Artificial Analysis@ArtificialAnlys
Google TPU v6e vs AMD MI300X vs NVIDIA H100/B200: Artificial Analysis’ Hardware Benchmarking shows NVIDIA achieving a ~5x tokens-per-dollar advantage over TPU v6e (Trillium), and a ~2x advantage over MI300X, in our key inference cost metric
In our metric for inference cost called Cost Per Million Input and Output Tokens at Reference Speed, we see NVIDIA H100 and B200 systems achieving lower overall cost than TPU v6e and MI300X. For Llama 3.3 70B running with vLLM at a Per-Query Reference Speed of 30 output tokens/s, NVIDIA H100 achieves a Cost Per Million Input and Output Tokens of $1.06, compared to MI300X at $2.24 and TPU v6e at $5.13.
This analysis relies on results of the Artificial Analysis System Load Test for system inference throughput across a range of concurrency levels, and GPU instance pricing data we collect from a range of GPU cloud providers. “Cost Per Million Input and Output Tokens at Reference Speed” uses the system throughput that the system can achieve while maintaining 30 output tokens per second per query, and divides the system’s rental cost by that throughput (scaled to a million tokens).

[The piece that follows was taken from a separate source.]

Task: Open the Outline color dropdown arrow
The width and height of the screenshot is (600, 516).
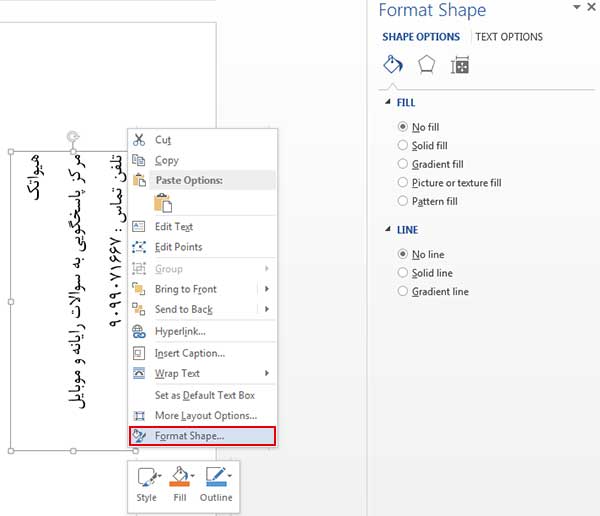Action: coord(230,475)
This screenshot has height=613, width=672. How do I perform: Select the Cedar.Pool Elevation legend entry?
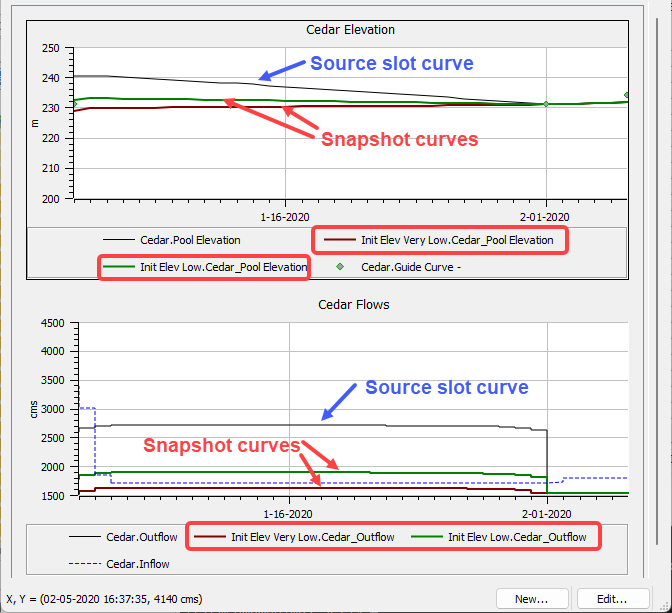click(x=189, y=240)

Full results across a range of concurrency and speed levels are available on the Artificial Analysis Hardware Benchmarking page.
Important context:
➤ We are only reporting results for TPU v6e running Llama 3.3 70B because this is the only model on our hardware page for which vLLM on TPU is officially supported. We report results for NVIDIA Hopper and Blackwell systems, and now for AMD MI300X, across all four models on our hardware page: gpt-oss-120b, Llama 4 Maverick, DeepSeek R1 and Llama 3.3 70B.
➤ These results are based on what companies can rent now in the cloud - next generation MI355X and TPU v7 accelerators are not yet widely available. We take the lowest price across a reference set of GPU cloud providers. TPU v6e is priced for on-demand at $2.70 per chip per hour, which is cheaper than our lowest tracked price for NVIDIA B200 ($5.50 per hour) but similar to NVIDIA H100 ($2.70 per hour) and AMD MI300X ($2 per hour).
➤ Google’s TPU v7 (Ironwood) is becoming generally available in the coming weeks. We would anticipate TPU v7 outperforming v6e substantially, given leaps in compute (918 TFLOPS to 4,614 TFLOPS), memory (32GB to 192GB) and memory bandwidth (1.6 TB/s to 7.4 TB/s). However, we don’t yet know what Google will charge for these instances - so the impact on implied per token costs is not yet clear.
➤ Our Cost per Million Input and Output Tokens metric can’t be directly compared to serverless API pricing. The overall implied cost per million tokens for a given deployment is affected by the per-query speed you want to aim for (driven by batch size/concurrency) and the ratio of input to output tokens.
➤ These results are all for systems with 8 accelerators - ie. 8xH100, 8xB200, 8xTPU v6e, 8xMI300X.
We’ve also recently published updated Blackwell results - more analysis of these coming soon.